Pourquoi se préoccuper du traitement que réserve la Suisse aux multinationales qui y ont leur siège ? Parce que cela impacte aussi particulièrement les femmes et la planète...
Plusieurs articles sur ce sujet, notamment en lien avec la proposée RFFA (Réforme de la fiscalité et le financement de l’AVS), sur laquelle la population votera le 19 mai prochain, ont retenu l’attention de notre collectif La BISE. Quelques constats d’actualité qui agacent !
Tout d’abord, la réorganisation de l’imposition des plus grandes entreprises ayant leur siège en Suisse engendrerait, en cas de mise en œuvre de cette révision, des baisses de recettes fiscales conséquentes en Suisse. Plusieurs publications de Solidarités expliquent ainsi comment les mesures proposées creuseraient un trou dans les finances publiques qui retomberait en partie sur les femmes, via une baisse des dépenses pour les services publics. « Ce sont les femmes qui seront en première ligne pour subir les conséquences des coupes dans les prestations à la population. Celles-ci occupent la majorité des postes de travail dans la fonction publiques (86% du personnel soignant des hôpitaux, 68% des institutions sociales, 99% de l'accueil extrascolaire, etc.). Elles seront donc particulièrement touchées par les réductions d’effectifs et de dotations. Par leur travail non rémunéré également, les femmes doivent trop souvent pallier aux carences des services publics [comme pour la garde des enfants, les soins aux proches malades, âgé-e-s ou en situation de handicap, etc.]. Lorsque ceux-ci se détériorent, ce sont elles qui en paient le prix fort. » (Communiqué de presse du 8.10.2018)

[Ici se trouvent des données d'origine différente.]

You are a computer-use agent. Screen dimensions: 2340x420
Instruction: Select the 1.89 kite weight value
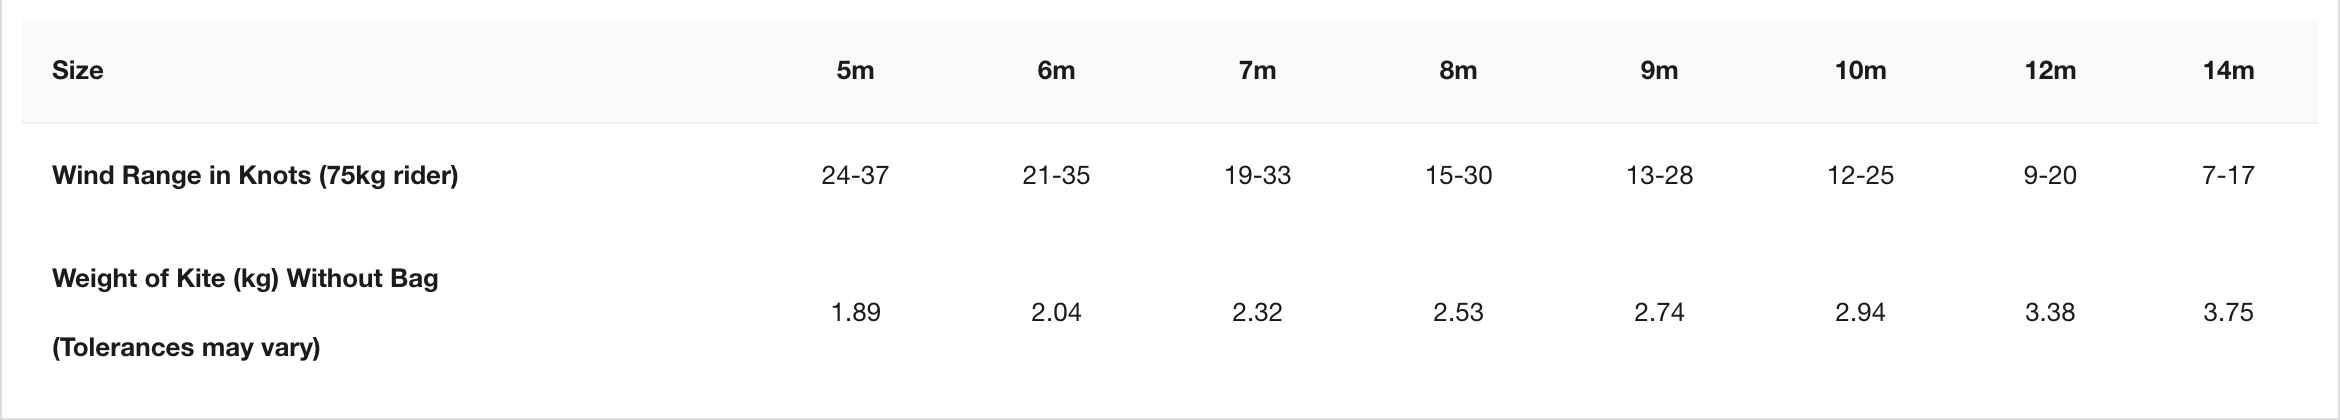tap(855, 313)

Ensuite, cette réforme impacte également les populations des pays du Sud qui voient les recettes financières du pillage de leurs ressources poursuivre leur évasion vers la Suisse. En effet, le système de fiscalité suisse actuel et la révision proposée permettent et incitent, grâce à des avantages fiscaux pour les multinationales ayant leur siège en Suisse (mais dont les activités concrètes se font principalement dans les pays du Sud), de limiter leurs frais. Qu’il s’agisse de géants de l’agro-business ou de l’extraction minière, ces grandes entreprises mondialisées peuvent ainsi tranquillement tirer ce qu’elles souhaitent du sol de ces pays, sans que les recettes financières principales ne soient redistribuées à la population via l’impôt sur place. Elles payent leurs taxes en Suisse pour bénéficier de son faible taux d’imposition.
L’interview de Dominik Gross, paru en mars 2019 dans le journal du Syndicat suisse des services public amène une explication claire de ce phénomène et de ses conséquences sur les pays du Sud. « Faute de moyens financiers, les populations seront privées d’accès à des biens et services indispensables : éducation, souveraineté alimentaire, santé, sécurité sociale, eau et installations sanitaires, justice. Les plus pauvres seront les plus touchés (…) Si les pays à faible taux d’imposition pour les multinationales – comme la Suisse, les Pays-Bas, le Luxembourg, l’Irlande ou les Etats-Unis – continuent leur course vers le bas, l’imposition des entreprises finira par être abolie. Cela saperait toute possibilité d’un développement durable mondial, sur les plans social et écologique, en continuant à subtiliser à l’hémisphère sud des ressources qui lui sont urgemment nécessaires pour lutter contre la pauvreté et mettre en place des systèmes de formation, de santé et d’infrastructures performants».
Ainsi, non seulement l’organisation actuelle et la réorganisation proposée dans la RFFA de la fiscalité des grandes multinationales ayant leur siège en Suisse attaquent les ressources publiques à disposition de la population résidant en Suisse, avec ses conséquences sur les femmes notamment, mais elle permet aussi de perpétuer les difficultés pour les populations des pays du Sud.
Pour finir, si ces multinationales bénéficient du régime fiscal rendu favorable par les lois Suisses, celles-ci ne sont pas pour autant soumises aux réglementations Suisses concernant les normes d'exploitations et de commerce, notamment en matière de protection de l’environnement et de droits humains. Ainsi, l’action de ces entreprises dans les pays du Sud engendre, en plus, de graves impacts environnementaux et humains, comme le montre les enquêtes de l’ONG suisse Public Eye sur l’herbicide mortel de Syngenta, les carburants toxiques de Glencore ou le travail des enfants dans l’extraction de l’or pour l’entreprise Valcambi.
Pour toutes ces raisons, au nom de la justice sociale et environnementale, il est non seulement crucial de rejeter la RFFA, qui bénéficie à ces entreprises nauséabondes et non aux populations d’ici et d’ailleurs, mais aussi de soutenir l’Initiative pour les multinationales responsables.